Column | Dec. 2
There are a lot of clever sayings about what to do when life gives you lemons but not a whole lot of folksy wisdom about where those lemons came from in the first place. Certain epistemologists could make the argument that without actually sitting yourself down in front of a lime when you’ve got a lot of time to kill, you can’t really be certain that it won’t eventually turn into a lemon.
After all, plenty of things start out green and then wind up yellow — bananas, for instance. Green bananas, the kind that the dining hall never seems to run out of, are nasty-tasting and tough to eat, but they become yellow and soft and delicious after you sneak a few out in your coat pocket and leave them lying around in your room for a while. Leaves, too, start green and finish yellow. The leaves of the gingko tree between the University Chapel and East Pyne are green in the spring but explode in a brilliant overnight shower of gold in the fall. If those leaves belonged not to a gingko but to a lime or lemon tree, my friends might never have discovered my gap in knowledge, and I might have been saved a good bit of ridicule.

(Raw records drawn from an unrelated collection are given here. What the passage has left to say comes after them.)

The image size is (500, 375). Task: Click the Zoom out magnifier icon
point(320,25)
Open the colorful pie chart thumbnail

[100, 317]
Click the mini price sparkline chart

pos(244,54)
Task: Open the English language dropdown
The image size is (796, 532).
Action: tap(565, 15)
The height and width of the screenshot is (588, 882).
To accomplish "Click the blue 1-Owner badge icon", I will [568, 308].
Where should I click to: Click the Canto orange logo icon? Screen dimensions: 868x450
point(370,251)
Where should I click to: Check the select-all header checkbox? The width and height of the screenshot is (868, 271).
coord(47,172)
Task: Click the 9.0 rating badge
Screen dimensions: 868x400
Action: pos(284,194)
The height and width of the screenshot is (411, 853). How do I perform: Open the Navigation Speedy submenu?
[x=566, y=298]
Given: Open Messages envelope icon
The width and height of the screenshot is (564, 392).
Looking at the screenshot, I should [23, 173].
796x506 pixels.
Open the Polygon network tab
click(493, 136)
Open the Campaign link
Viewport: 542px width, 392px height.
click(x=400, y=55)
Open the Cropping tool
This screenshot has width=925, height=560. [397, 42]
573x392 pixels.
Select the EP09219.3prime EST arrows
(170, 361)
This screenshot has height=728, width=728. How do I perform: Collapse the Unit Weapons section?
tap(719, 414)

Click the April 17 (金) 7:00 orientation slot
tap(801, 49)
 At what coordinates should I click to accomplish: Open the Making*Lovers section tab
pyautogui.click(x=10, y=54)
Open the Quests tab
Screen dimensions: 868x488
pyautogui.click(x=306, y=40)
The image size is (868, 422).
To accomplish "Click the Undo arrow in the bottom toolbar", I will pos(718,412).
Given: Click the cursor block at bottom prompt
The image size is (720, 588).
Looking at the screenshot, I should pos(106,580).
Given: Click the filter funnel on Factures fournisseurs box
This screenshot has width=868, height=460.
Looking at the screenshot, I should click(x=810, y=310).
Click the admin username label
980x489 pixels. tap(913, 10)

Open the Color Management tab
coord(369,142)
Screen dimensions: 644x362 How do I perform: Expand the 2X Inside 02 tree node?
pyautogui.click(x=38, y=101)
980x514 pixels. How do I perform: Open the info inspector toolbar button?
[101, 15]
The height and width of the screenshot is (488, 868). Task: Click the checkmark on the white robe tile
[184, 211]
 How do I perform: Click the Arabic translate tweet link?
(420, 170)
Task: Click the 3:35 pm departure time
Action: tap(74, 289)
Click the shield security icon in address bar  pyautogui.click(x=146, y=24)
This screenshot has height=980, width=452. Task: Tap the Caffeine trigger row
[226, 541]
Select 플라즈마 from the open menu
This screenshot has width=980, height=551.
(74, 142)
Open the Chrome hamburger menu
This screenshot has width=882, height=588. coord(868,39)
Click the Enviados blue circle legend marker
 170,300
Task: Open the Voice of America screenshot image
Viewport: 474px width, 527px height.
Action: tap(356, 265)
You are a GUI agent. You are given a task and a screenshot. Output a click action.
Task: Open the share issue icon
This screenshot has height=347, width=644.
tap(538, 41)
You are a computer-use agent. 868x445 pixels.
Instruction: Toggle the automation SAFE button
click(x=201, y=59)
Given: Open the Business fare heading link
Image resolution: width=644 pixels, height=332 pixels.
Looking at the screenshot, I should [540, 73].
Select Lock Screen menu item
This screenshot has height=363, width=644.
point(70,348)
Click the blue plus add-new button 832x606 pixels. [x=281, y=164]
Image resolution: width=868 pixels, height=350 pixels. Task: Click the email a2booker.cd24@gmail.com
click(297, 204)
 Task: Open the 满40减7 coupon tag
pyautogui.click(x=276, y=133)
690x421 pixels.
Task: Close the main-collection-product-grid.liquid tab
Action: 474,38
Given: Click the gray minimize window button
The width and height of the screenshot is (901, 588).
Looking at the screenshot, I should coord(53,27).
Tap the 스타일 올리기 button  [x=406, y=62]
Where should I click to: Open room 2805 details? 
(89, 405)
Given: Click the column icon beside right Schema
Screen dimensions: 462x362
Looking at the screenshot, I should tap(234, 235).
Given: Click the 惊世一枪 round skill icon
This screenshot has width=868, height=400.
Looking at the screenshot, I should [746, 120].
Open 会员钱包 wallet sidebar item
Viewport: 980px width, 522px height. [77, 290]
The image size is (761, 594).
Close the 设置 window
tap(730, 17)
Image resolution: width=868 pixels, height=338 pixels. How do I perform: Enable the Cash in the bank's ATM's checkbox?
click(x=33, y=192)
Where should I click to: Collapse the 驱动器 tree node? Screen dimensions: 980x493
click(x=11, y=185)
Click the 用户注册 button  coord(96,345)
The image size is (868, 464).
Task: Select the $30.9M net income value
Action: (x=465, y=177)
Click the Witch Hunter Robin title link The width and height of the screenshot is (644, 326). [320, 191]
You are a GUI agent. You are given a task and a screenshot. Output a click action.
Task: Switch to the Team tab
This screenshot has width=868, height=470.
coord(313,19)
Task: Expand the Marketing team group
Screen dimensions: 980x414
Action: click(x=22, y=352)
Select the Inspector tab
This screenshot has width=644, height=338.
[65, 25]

But they did discover it, and for a while it was as though I had revealed that I still believed in Santa Claus or kept a jar of loose teeth set aside to cash in on a rainy day. “How could you have not known that? Didn’t anyone ever tell you? Is that even something that has to be told to you?”
How could this crucial piece of knowledge have managed to slip past me? When are you supposed to learn that, although juvenile lemons are indeed green and bumpy and look quite a bit like limes, the two are not actually the same thing? After the study of algebra? Before?
I thought back to my boyhood in search of an explanation. I realized that my mother had never really used lemons or limes in her cooking, eschewing them for ingredients like soy sauce and sorghum vinegar. So I texted my brother — “Did you know limes and lemons are different fruit?” — thinking that someone who shared a common dietary history with me would surely share a common level of dietary ignorance.
“Uh / Yes / How did you not,” came his response. Maybe he’d learned it in poetry class.
Desperate to identify a kindred soul, I began to slip this topic into conversation with friends. I succeeded only in further confirming my suspicions that I am the only person in the world who missed the memo explaining that limes are not to lemons as piglets are to pigs.
It is very much in the spirit of Princeton to be competitive — about grades, about social standing, about career prospects. A few of my friends recently made me aware of a course offered here in which a significant portion of students’ grades is determined by their ability to sell more virtual orange juice than their classmates can. My private embarrassment concerning citrus fruits aside, I find it oddly comforting to know that, although we find ourselves in an environment in which we often have the opportunity to compare ourselves harshly to our peers, most everyone seems to understand that limes are not just unfulfilled lemons.
“Everybody is a genius,” Einstein once said, apparently with a straight face. “But if you judge a fish by its ability to climb a tree, it will live its whole life believing that it is stupid.” Likewise, if you judge a lime by its ability to squeeze out a glass of lemonade — or a glass of orange juice, for that matter — you will find yourself sorely disappointed in that lime. But limes can take you many places that lemons cannot: Only by starting out with a lime can you wind up with limeade, or key lime pie, or that beach-ready Bud Light variant that Anheuser-Busch hawks in the summertime. Every fruit has something unique to bring to the dining room table. Every person, too.